Philosophers have been debating fate vs. free will for centuries. Some believe that people’s lives and choices are predetermined, while others believe that humans are responsible for their own actions.
While there’s still not a definitive answer, you should take a look at the below arguments about fate vs. free will to come to a conclusion yourself.
Arguments for Free Will
Free will is the belief that you can change the course of your life. There isn’t a greater force controlling your life, as you are in full control of your actions. To learn more about this concept in the fate vs. free will debate, keep reading.
Although The Myth of Sisyphus by Albert Camus claims that absurdists believe that the universe is meaningless, it doesn’t necessarily mean people don’t have free will. Rather, people have the freedom to choose how they confront the absurd (the contradiction between our needs and our reality that the universe and death are unknowable): suicide, a leap of faith, or embracing the absurd. Camus recommends the third option to exercise free will in your life.

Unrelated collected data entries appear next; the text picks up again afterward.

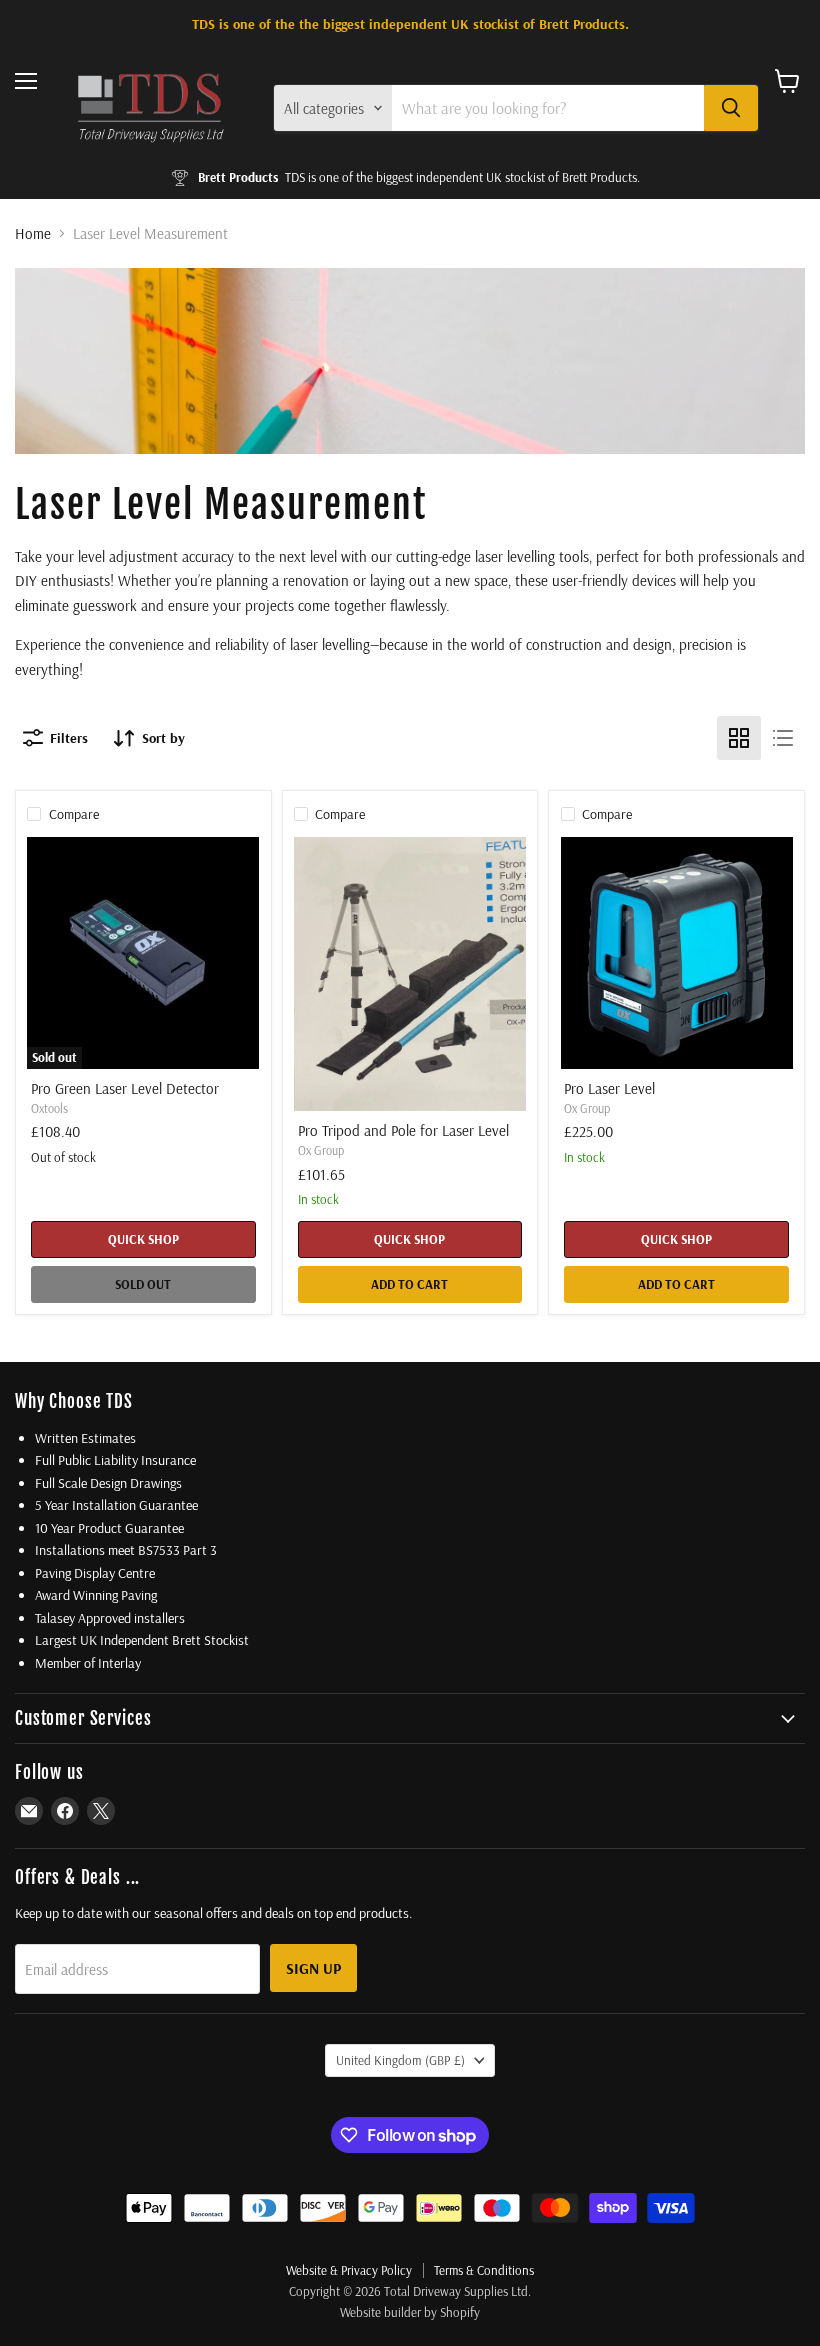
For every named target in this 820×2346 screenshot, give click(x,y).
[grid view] (739, 738)
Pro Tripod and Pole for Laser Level (403, 1130)
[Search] (731, 108)
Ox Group (321, 1150)
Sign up (313, 1968)
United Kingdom (400, 2060)
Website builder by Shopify (410, 2312)
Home (33, 233)
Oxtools (49, 1108)
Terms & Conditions (484, 2270)
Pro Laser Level (609, 1088)
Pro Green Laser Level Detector (125, 1088)
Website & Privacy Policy (349, 2270)
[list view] (783, 738)
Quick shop (143, 1239)
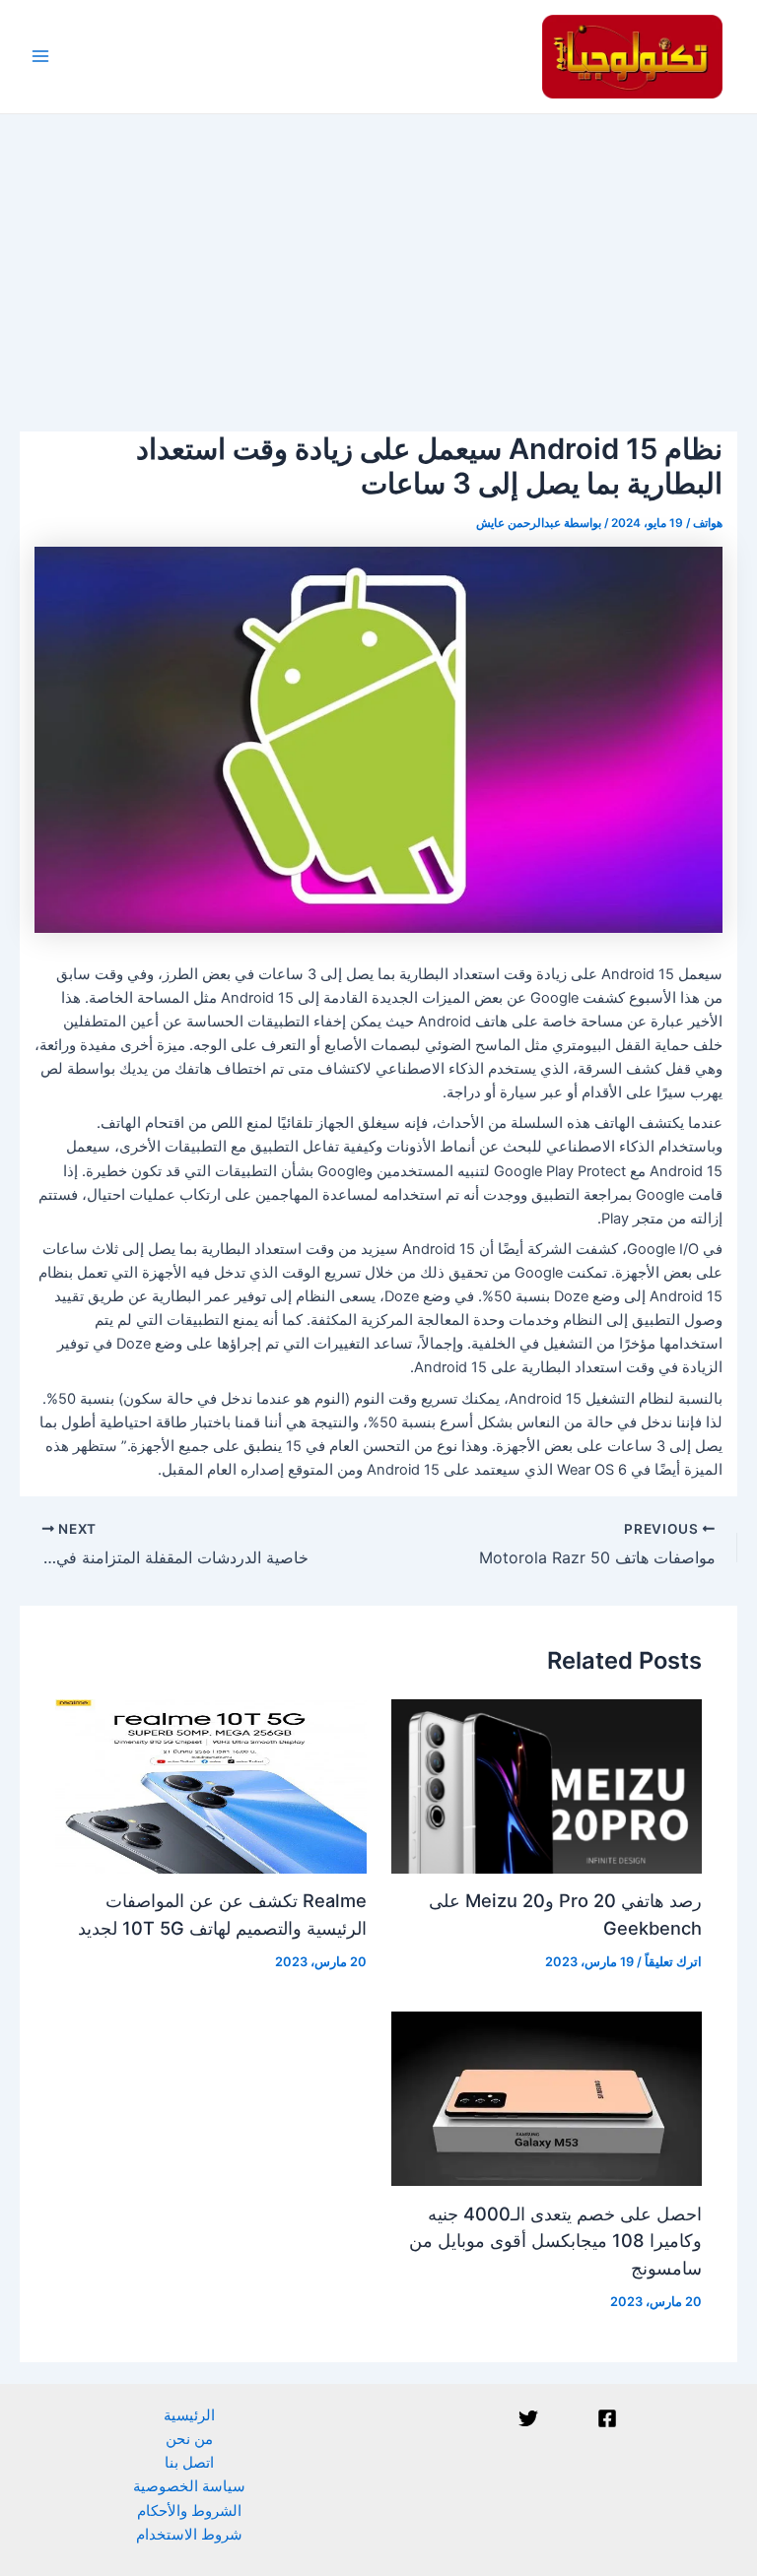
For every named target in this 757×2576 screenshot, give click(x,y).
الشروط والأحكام (189, 2511)
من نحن (189, 2439)
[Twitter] (528, 2418)
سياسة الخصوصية (189, 2486)
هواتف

Though Camus dismisses attempts to define the meaning of life, particularly religious ones, he also believes that life is the only thing that matters, as it’s how you experience consciousness, pleasure, and growth. Life may be given by a benevolent God, or it may lack any deeper meaning; either way, you should attempt to get as much out of it as you can before your inevitable death. How you choose to do so is determined by your own free will.
Getting the most out of life means living in the present and seeking out as many fulfilling experiences as possible. This doesn’t require you to constantly pursue new, exotic, or extreme experiences, but to take an interest in the world around you at all times and to make choices without being concerned with artificial limitations on behavior, such as morality or social stigmas. Camus argues that you should “feel” your life as intensely as if you’d been condemned to death the next day, and this one was the last you’d ever have—especially since, in a sense, everyone is condemned to death.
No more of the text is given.